The Consensus is Building
No, not over global warming. Over Putin’s Presidential Pickle. Via JRL, an excellent SWP-consistent (and approved) analysis by Kirill Rogov:
Yet it seemed like such a simple matter, at first. Vladimir Putin seemed to hold all the cards. As the end of his constitutional term approached, all he had to do was find a replacement who would be completely loyal, identifying as an appointee of the corporation led by Putin and serving as guarantor for that corporation’s asset redistributions. To provide a solid grounding, this construct required a hegemonic party to control the parliament and actively influence decision-making. The principle of the successor being accountable to the corporation could be institutionalized via this party. And Putin, acting
through the party, could remain the corporation’s leader – and thus the leader of Russia as well.But this plan had to be abandoned. It was discovered that the sense of common purpose that united the corporation as it started redistributing assets and taking over the state had completely vanished once the commanding heights had been seized and parceled out. Moreover, in order to entrench his personal power and retain control over the disintegrating corporation, Putin was forced to allow differences to accumulate between the corporation’s various factions, and maintain conflict between them.

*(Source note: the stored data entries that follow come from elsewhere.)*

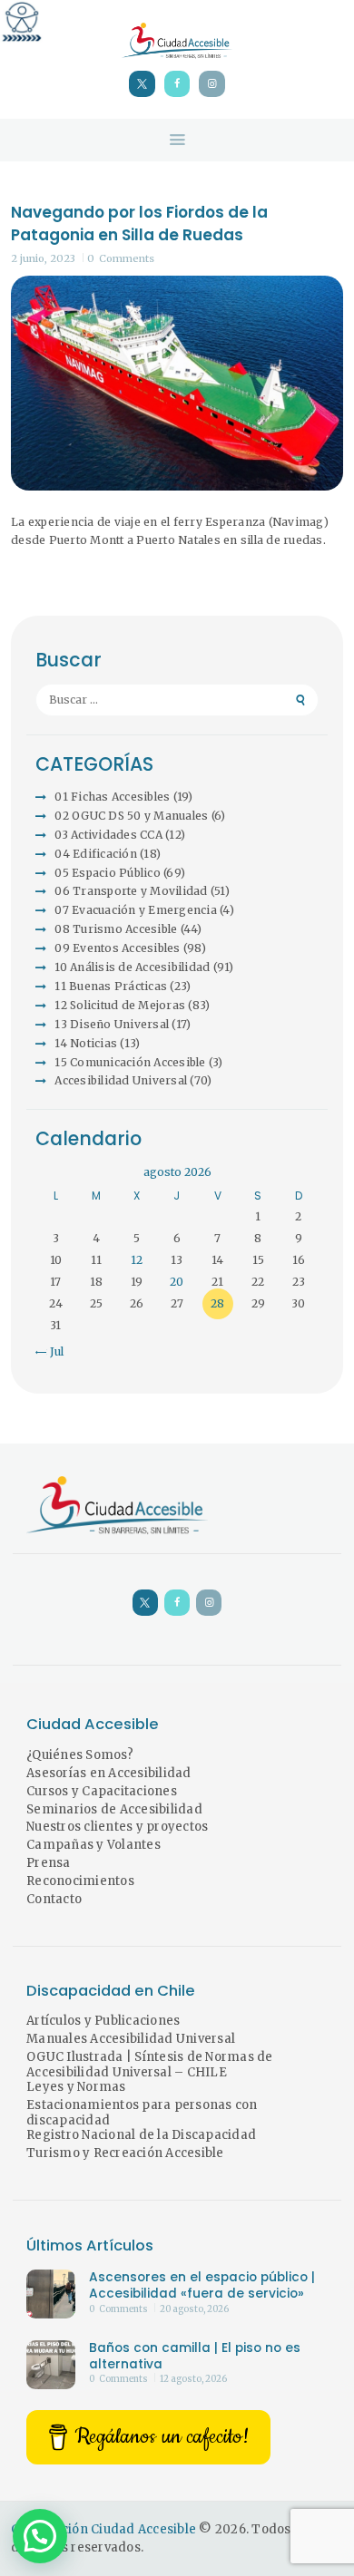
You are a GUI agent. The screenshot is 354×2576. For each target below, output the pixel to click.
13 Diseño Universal (111, 1024)
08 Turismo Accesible (115, 929)
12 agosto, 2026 (193, 2379)
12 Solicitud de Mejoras (119, 1005)
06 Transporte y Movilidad (130, 891)
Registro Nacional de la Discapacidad (141, 2135)
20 (176, 1281)
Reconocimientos (80, 1881)
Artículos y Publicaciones (103, 2020)
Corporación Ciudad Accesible (103, 2529)
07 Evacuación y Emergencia (135, 910)
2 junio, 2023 (43, 258)
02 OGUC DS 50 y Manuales (131, 815)
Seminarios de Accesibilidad (114, 1809)
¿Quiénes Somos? (79, 1755)
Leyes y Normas (76, 2087)
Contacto (54, 1899)
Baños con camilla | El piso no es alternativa (194, 2356)
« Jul (52, 1351)
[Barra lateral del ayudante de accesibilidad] (22, 22)
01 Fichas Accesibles (112, 796)
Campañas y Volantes (93, 1844)
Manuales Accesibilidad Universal (130, 2038)
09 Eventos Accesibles (117, 948)
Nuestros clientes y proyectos (117, 1826)
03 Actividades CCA (108, 834)
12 (137, 1260)
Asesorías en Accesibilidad (109, 1773)
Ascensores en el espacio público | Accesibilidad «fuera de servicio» (202, 2286)
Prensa (48, 1863)
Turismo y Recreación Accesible (125, 2153)
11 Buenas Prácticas (110, 986)
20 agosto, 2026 (194, 2309)
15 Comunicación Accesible (129, 1062)
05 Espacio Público (107, 873)
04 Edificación (95, 853)
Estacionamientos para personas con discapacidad (142, 2112)
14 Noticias (85, 1043)
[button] (40, 2536)
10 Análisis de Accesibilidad (132, 967)
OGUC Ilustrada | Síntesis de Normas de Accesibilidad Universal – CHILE (149, 2064)
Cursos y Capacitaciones (101, 1791)
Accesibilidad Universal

And the attempt to transform the Kremlin’s party into a ruling party ran up against insurmountable obstacles.
The new plan seemed quite elegant, and was designed to address the abovementioned circumstances. Let’s have two loyal successors competing with each other, and two pro-Putin parties competing with each other. Whoever can manage to gain Putin’s favor will win. Two successors, two parties – and one voter, with everyone waiting on tenterhooks for him to express his will. Kind of like democracy for penguins.
But this plan had to be abandoned as well. Lackluster and timid as the deputy prime minister successors were, both of them reluctantly faced the need to start building support coalitions for themselves, boosting their influence within the state bureaucracy, and making some sort of semi-independent decisions. That meant mastering the techniques of governing the country, and acquiring a taste for it. And the rivalry between two party clienteles soon turned into a brawl, disrupting solidarity and the bureaucratic hierarchy.
Of course, Vladimir Putin himself would prefer a “succession” model a la Deng Xiaoping: retaining indisputable authority and the levers of influence, while not holding senior state office. Yet this is impossible.
By the early 1980s, Deng Xiaoping was a real patriarch. He joined the Communist Party and became a revolutionary in the 1920s, rising to the top of the party hierarchy by the 1950s, losing everything (twice) and surviving two periods of exile. He was the party’s living legend – and at the same time, having been in opposition to the party leadership for years, he was not a conservative, but a proponent of modernizing the system. Moreover, due to his age, Deng Xiaoping was engaged in structuring succession system for those who would come after him, not for himself. That’s a different matter entirely.
Putin’s political biography is rather the reverse. He was swept to power in the kaleidescope of the post-revolutionary era, and the traditional elites still tend to view him as an upstart. They flatter and honor him – but this is a direct function of the fear he has managed to instill in them; or, to be more precise, the explosive mixture of fear and greed that is the mainstay of the executive-distributive hierarchy.
Consequently, as he performs the maneuvers aimed at transforming him into a “national leader” like Deng Xiaoping, Putin can’t actually let go of power or relax the reins for a single moment. Instead, he’s forced to tighten he reins still further. He’s forced to seek some sort of palliative methods of bolstering his legitimacy – such as heading United Russia’s candidate list all by himself, along with institutionalizing and encouraging his own cult of personality. And the logic of events suggests that he should carry out yet another act of repression as an object lesson: so that those who are shouting “Putin is our helmsman” won’t lose a visceral sense of what those words really mean.
Quite consistent with my analysis in WWMD, and represents another voice in favor of the Putin-Riding-the-Tiger view. It also provides an excellent depiction of Russia as a North-Wallis-Weingast natural state; a cartel of competing violence specialists kept in check through a division of spoils, but which like all cartels, is inherently unstable and always teeters on the verge of to collapse into conflict. But unlike a cartel price war, an intra-siloviki war would be a real combat, rather than metaphorical one, with real blood and real bodies (and the bodies may already be surfacing if conjectures about the poisonings of two Gosnarkcontrol agents in St. Petersburg are correct.) Thus, the much vaunted “stability” of the Putin era is very brittle, and may well be just another Potemkin facade. Given the stakes, Putin will go to whatever lengths necessary to maintain control. Past statements mean nothing. Today’s statements mean nothing. The only thing that matters is retention of power, by whatever means necessary.